**Directions:** Everything from the line containing "Screen dimensions: 2441x1512" to the end of the material, both ends included, should be repeated exactly; please give only those lines.

**Entries provided:**

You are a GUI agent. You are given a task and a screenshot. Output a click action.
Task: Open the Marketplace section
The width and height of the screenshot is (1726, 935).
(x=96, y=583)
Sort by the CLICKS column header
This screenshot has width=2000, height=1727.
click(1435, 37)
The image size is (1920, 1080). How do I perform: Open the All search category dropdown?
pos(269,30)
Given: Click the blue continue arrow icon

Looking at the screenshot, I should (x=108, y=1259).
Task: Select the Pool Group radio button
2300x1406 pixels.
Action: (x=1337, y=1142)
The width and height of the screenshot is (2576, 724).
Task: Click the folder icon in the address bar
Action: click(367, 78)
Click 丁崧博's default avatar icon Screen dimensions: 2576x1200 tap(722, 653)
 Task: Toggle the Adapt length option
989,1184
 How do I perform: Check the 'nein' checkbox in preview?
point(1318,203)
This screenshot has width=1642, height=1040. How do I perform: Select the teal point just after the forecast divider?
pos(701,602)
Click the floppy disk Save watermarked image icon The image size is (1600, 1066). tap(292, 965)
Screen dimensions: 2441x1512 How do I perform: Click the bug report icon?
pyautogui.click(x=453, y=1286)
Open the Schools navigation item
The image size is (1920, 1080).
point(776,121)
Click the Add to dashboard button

**Solution for this exercise:**
Screen dimensions: 2441x1512 How do I perform: Click the bug report icon?
pyautogui.click(x=453, y=1286)
Open the Schools navigation item
The image size is (1920, 1080).
point(776,121)
Click the Add to dashboard button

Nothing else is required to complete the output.